Job item
Rewrite the entries from the line with "Find the location" to the line with "tipo-provenienza-field: Manuale is", swapping "particular" for "specific" and keeping everything else the same. Omit the pictures.

(Information given)

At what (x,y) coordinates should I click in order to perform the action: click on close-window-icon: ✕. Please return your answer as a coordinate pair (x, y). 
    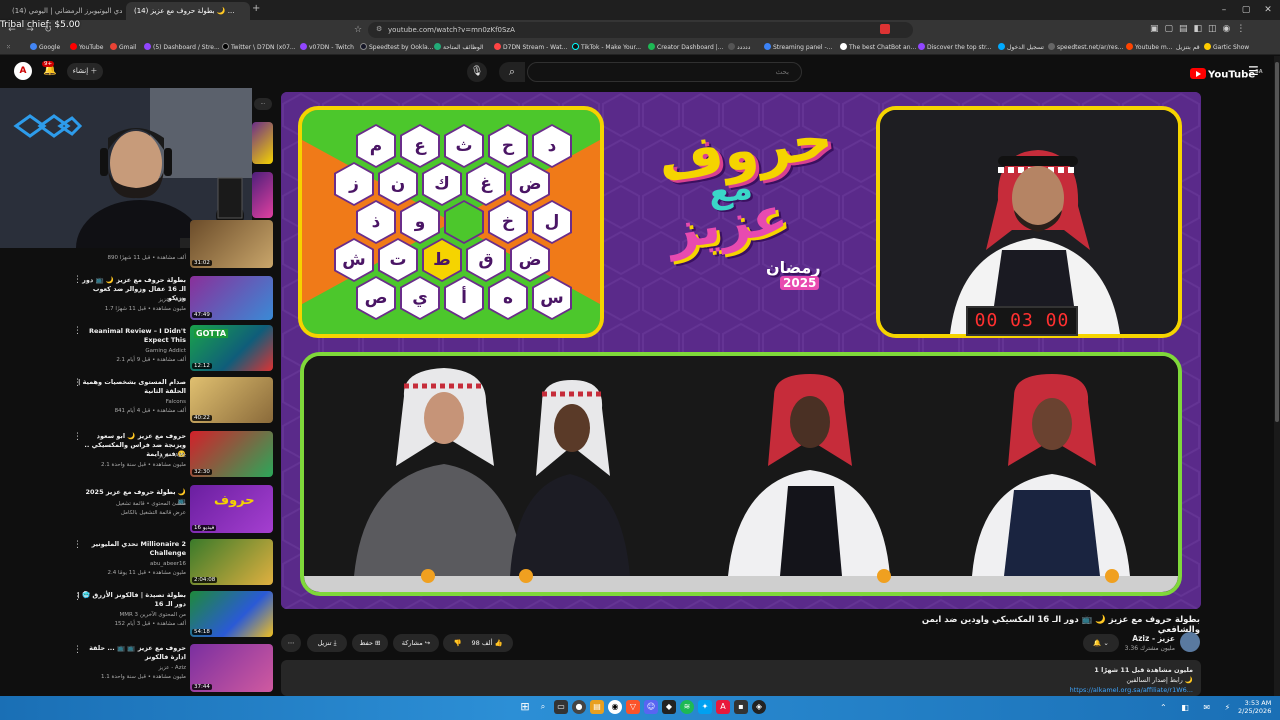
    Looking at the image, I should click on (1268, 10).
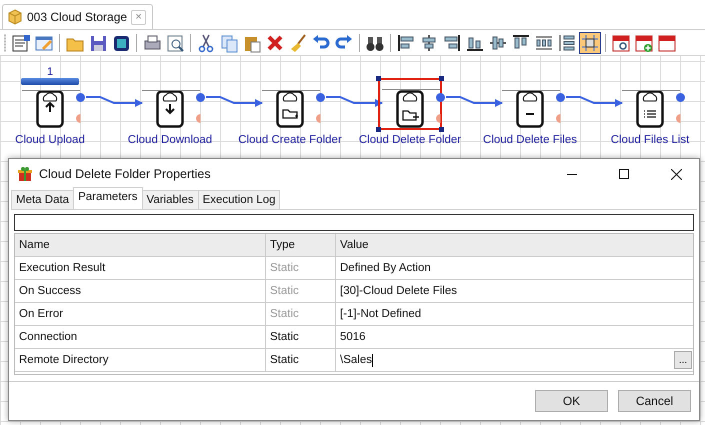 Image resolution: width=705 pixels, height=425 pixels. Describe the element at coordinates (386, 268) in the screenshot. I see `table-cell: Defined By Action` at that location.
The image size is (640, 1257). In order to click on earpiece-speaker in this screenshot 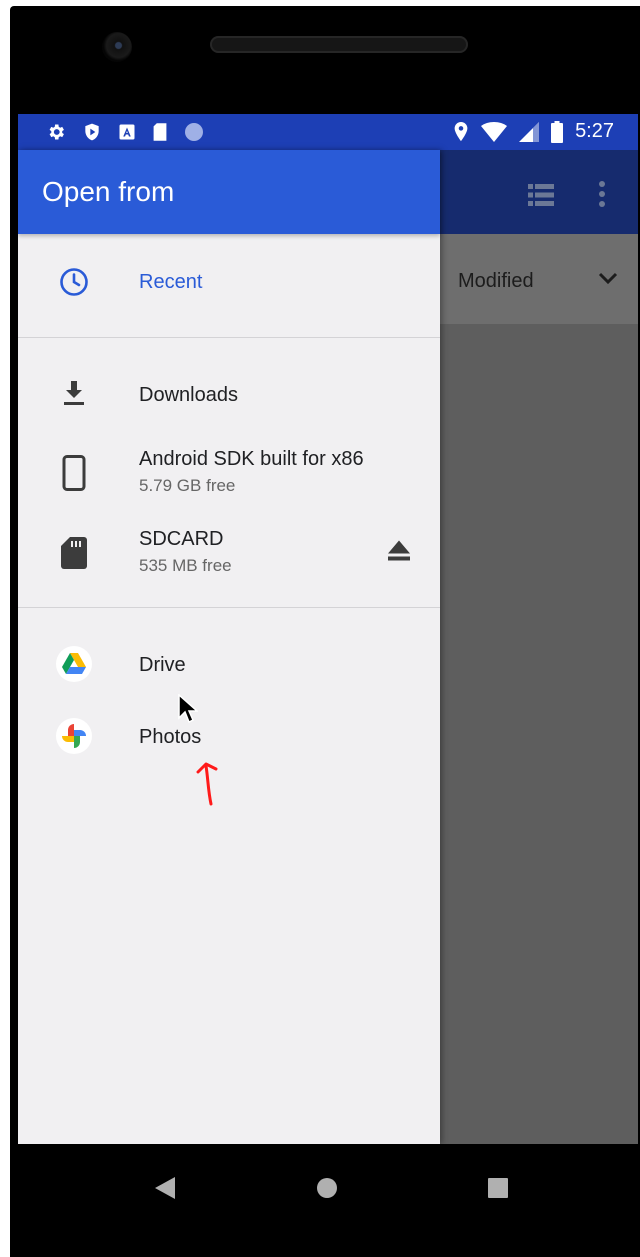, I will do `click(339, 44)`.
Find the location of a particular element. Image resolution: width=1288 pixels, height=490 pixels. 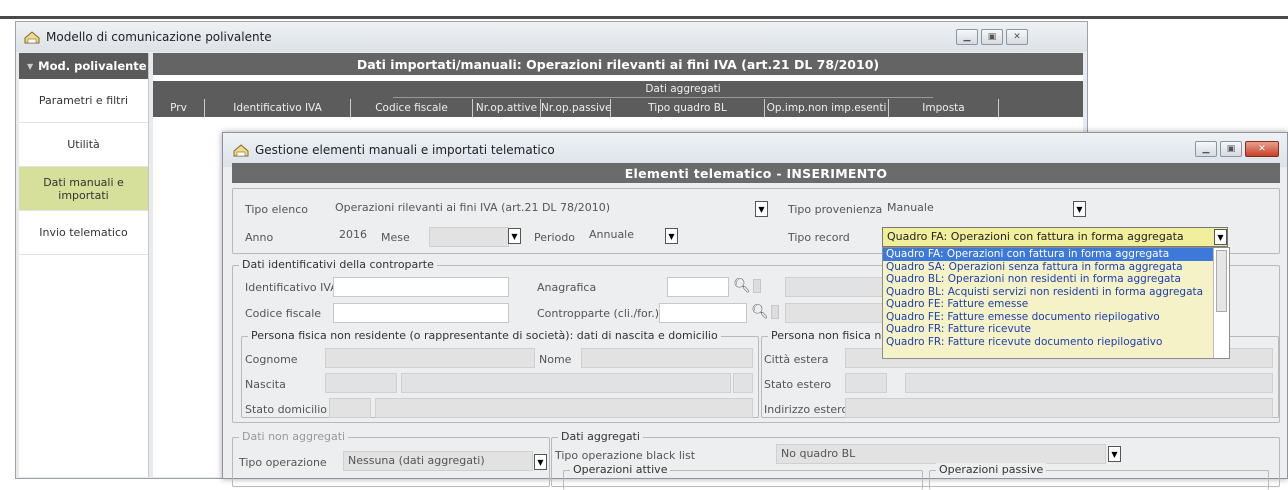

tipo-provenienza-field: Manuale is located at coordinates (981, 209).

(End Information given)
(Information given)

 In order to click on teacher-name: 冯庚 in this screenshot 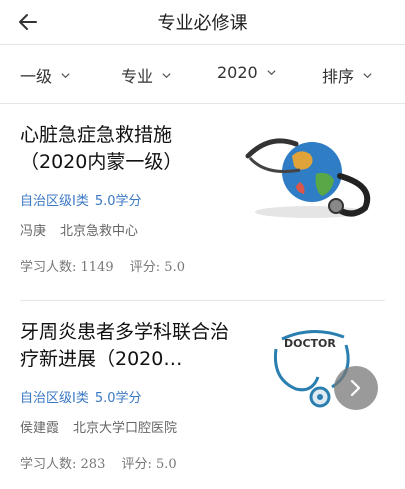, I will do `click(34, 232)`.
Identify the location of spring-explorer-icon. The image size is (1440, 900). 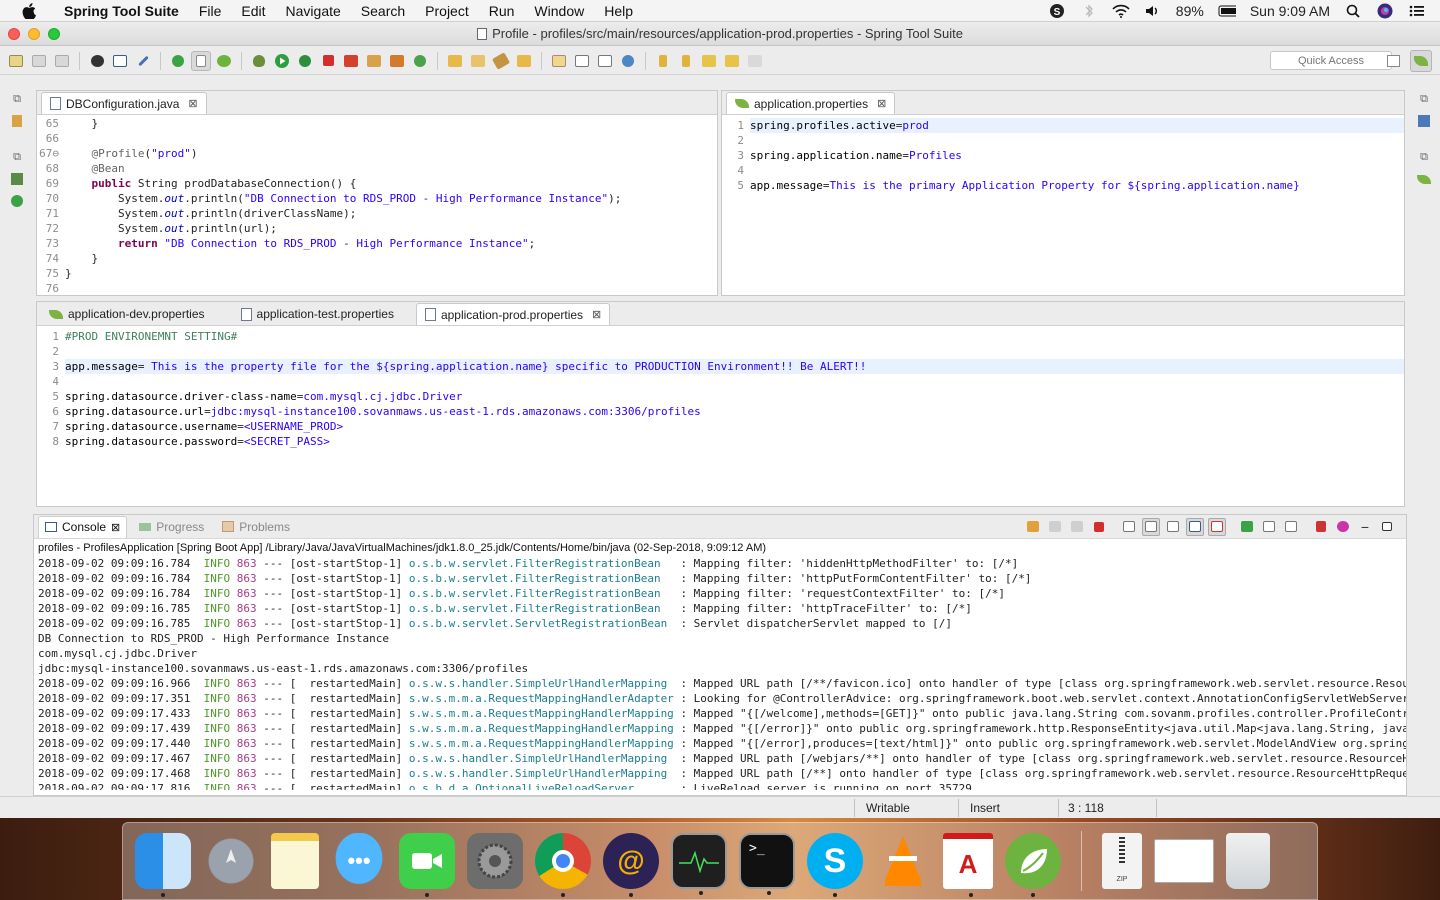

(End Information given)

Final answer
Find the location of a specific element. Image resolution: width=1288 pixels, height=490 pixels. 

tipo-provenienza-field: Manuale is located at coordinates (981, 209).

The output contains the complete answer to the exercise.